→ **TASK INSTRUCTIONS**
Wherever the line that contains "You are a GUI" falls, repeat it and the lines after it exactly until the records end, without any pictures.

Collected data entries
>>>>

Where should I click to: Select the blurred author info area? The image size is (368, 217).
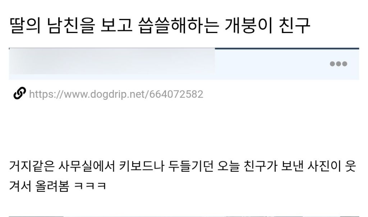coord(112,61)
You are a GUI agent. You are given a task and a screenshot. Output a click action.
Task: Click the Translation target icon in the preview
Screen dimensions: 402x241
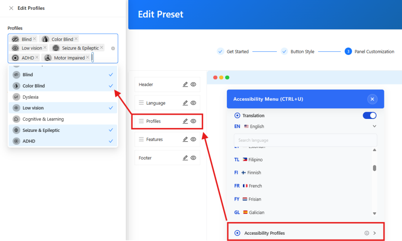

<<<<

→ **WRITTEN ANSWER**
You are a GUI agent. You are given a task and a screenshot. Output a click action.
Task: Click the Translation target icon in the preview
Screen dimensions: 402x241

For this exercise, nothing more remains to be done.